A new Dakota County pilot program aims to pay for water treatment systems for some low-income residents who have private wells with contaminated drinking water.
Decades of water testing conducted by the county has found wells in different areas of the county with manganese or nitrate levels that exceed state guidelines. And nitrate levels are on the rise, said county groundwater protection supervisor Valerie Neppl.
“We do all this [water] tests, but the next step is how to help people solve a problem? said Neppl.
The program sets aside $20,000 in county funding for grants to provide free reverse osmosis units or water softeners and their installation for 10 to 15 households, Neppl said. Reverse osmosis removes nitrates, she says, while water softeners treat manganese.
Of the county’s 8,000 private wells, about 1,800 likely exceed state guidelines for nitrates or manganese. Just over a third of these households may qualify for the pilot program based on the low-income standard as defined by the US Department of Agriculture guidelines for rural development. For the metropolitan area, these guidelines state that a family of one to four must earn $79,900 or less to qualify.
Exposure to too much manganese can cause problems with memory, attention and motor skills, and consuming too many nitrates has been linked to “blue baby syndrome” in infants and increased heart rate, nausea, headaches and abdominal cramps in adults, according to Minnesota. Department of Health.

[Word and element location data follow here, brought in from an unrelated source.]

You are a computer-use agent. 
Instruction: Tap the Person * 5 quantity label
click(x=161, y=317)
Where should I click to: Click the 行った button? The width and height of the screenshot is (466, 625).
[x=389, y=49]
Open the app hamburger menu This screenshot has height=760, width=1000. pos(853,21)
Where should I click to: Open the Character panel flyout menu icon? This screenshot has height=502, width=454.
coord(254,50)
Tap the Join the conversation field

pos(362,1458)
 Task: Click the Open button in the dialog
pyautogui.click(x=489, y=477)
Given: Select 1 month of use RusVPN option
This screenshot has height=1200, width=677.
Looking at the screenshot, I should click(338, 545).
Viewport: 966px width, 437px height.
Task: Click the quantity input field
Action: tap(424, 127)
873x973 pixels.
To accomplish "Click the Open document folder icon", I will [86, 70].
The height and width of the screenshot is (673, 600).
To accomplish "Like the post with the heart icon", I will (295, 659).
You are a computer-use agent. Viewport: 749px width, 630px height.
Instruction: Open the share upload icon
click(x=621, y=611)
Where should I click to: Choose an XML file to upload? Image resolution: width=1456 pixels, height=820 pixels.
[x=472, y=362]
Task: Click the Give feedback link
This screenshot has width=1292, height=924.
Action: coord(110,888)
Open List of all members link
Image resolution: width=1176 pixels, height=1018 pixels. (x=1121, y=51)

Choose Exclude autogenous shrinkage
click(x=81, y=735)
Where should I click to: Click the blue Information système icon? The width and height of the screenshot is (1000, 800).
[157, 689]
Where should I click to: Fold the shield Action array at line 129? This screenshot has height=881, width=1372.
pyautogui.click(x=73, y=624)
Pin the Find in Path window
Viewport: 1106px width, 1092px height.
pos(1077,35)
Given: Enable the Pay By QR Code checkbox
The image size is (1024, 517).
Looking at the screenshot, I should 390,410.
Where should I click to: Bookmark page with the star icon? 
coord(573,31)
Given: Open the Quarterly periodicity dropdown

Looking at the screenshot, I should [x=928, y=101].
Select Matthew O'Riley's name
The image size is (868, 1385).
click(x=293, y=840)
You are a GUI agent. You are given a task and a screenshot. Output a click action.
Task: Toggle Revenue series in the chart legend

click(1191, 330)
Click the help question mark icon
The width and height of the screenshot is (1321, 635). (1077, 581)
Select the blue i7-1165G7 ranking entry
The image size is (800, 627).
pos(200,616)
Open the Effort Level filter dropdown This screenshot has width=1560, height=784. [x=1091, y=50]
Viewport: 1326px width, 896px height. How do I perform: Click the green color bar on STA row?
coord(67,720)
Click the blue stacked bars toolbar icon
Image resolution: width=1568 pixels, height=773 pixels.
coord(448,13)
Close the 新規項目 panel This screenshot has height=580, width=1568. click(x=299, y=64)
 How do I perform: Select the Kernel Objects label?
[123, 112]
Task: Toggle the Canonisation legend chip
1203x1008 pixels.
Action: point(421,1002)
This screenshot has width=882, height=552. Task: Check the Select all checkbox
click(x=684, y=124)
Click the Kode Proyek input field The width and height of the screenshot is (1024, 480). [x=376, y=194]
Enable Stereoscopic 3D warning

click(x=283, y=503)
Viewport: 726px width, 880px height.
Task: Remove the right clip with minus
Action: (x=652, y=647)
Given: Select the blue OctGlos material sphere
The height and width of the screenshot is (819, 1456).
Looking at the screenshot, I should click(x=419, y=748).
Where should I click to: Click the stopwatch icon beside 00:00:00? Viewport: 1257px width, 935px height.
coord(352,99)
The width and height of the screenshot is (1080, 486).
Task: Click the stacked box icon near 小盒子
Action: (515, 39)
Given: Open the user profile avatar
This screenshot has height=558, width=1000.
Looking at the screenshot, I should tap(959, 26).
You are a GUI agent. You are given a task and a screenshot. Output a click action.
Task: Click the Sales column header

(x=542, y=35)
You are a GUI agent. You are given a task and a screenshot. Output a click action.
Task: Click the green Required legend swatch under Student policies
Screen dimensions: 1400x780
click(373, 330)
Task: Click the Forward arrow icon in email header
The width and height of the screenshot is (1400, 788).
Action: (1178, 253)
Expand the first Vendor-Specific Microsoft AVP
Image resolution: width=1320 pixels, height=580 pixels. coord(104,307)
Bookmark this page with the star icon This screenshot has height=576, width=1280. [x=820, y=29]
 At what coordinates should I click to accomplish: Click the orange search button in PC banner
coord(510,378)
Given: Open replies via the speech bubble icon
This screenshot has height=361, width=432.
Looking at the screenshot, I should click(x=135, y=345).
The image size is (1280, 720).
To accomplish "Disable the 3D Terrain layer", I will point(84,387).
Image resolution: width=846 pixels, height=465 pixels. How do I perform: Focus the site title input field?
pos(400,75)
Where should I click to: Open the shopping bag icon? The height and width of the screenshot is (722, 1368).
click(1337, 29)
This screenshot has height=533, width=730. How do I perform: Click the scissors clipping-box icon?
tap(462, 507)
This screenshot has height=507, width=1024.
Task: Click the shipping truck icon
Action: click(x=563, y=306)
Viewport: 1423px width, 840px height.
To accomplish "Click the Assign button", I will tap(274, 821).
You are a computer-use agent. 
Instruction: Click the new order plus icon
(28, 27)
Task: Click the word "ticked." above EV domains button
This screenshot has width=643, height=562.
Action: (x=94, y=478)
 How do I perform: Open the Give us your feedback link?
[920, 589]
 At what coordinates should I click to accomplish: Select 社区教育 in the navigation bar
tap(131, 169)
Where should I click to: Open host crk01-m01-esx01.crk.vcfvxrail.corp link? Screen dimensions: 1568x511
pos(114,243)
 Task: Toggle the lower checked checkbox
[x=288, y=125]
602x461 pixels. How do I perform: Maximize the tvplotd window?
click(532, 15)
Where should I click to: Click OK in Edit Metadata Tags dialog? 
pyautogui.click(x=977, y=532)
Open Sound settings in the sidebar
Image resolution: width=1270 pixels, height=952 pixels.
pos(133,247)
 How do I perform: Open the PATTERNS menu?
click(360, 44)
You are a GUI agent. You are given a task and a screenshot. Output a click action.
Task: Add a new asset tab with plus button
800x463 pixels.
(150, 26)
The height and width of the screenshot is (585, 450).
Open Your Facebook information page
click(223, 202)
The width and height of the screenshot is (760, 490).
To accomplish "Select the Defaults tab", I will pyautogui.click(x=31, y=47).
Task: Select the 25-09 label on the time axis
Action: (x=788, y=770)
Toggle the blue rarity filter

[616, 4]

“These treatment systems can do a really good job of getting rid of a lot of that,” said Dakota County Commissioner Mike Slavik, who represents the more rural southern part of the county. “Not everyone has the financial capacity to be able to afford it.”
Despite its many suburbs, nearly half of Dakota County’s land is farmland, county officials said. Nitrogen fertilizers for crops can seep into aquifers below, causing high levels of nitrates in groundwater, especially in the southern and southeastern parts of the county.
Manganese occurs naturally in rock formations and high level pits are found primarily in Burnsville, Lakeville, Inver Grove Heights and Rosemount.
Slavik said a federal program pays for water treatment systems in more rural counties, including nearby Goodhue and Rice. But Dakota County’s population is too high to qualify, he said.
“It’s the same aquifer and the same challenges, but it’s just an arbitrary county line…which determines if they’re eligible,” Slavik said.
Few people know about high manganese levels unless they’ve tested their water, he said.
Neppl said a Minnesota Department of Health program also covers the cost of water treatment systems in more southern counties, such as Olmsted, but that program does not address manganese. Dakota County may share its pilot’s comments with the department, she said.
“Ideally, we hope there could be a state grant available in the future,” she said.
The county will contact eligible households to gauge interest, she said, and then it will be first-come, first-served. Residents will need to secure two bids for the installation of the treatment systems, she said.
Under-sink water treatment systems typically cost $1,000 to $1,500, Neppl said, while water softeners can cost $2,000, though prices may have risen recently.
“We care about public health,” she said. “We want to fix the problem now.”